Before our weekend excursion to Nagarhole National Park, we went to visit our doctor group. They were suggesting that I loosen up a bit. Let my kids eat more foods out. "It will be good for them in the long run, the more germs they are exposed to the stronger and healthier they will be." Okay, so in the back of my mind I keep playing that conversation over and over again in my head. I remembered my husband saying that at the resorts proper precautions are taken to keep foreigners healthy. At the rustic resort Ansel was eating raw fruits and I thought, hmm, maybe I'll try a salad. Let's jump right in. I felt fine the whole time we were there and then driving home my stomach was in knots. I knew diarrhea was on its way. We got home and I was pretty sick. At 3am on Monday I woke up with a fever. We called the doctor and he said it sounds like a "welcome to India" sickness. He recommended antibiotics, probiotics, fever reducer, 2.5 L of fluid, and lots of rest. I was pretty miserable as it was, and then came nausea. The intensity of the nausea was increasing. I was sure I was going to die, and then I vomited. I felt 10 times better. I called the doctor and he told me to take anti-nausea pills. The main concern was that I could keep the medicines down. The nausea medicine took the edge off but I was still pretty nauseated. All I wanted to do was sleep. I ate nothing but a yogurt from Sunday night to Monday night.

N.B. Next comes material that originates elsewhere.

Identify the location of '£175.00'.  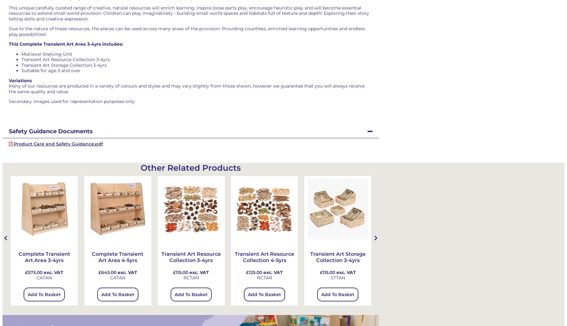
(474, 272).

Tuesday I felt a little better by the end of the day. That said I still don't feel fully recovered. I am still weak.. Even Friday in the car on the way home I was feeling very nauseated. I guess I'll avoid salads after all...

Nagarhole National Park

This weekend we were at King's Sanctuary Resort at Nagarhole National Park. It was a quiet and peaceful weekend away. We were thankful for the adventure of a safari, where we got to see three tiger cubs, and the time we got to spend as a family relaxing by the pool. We went on a nature walk. Ansel shot paintballs and rode a bike at the resort.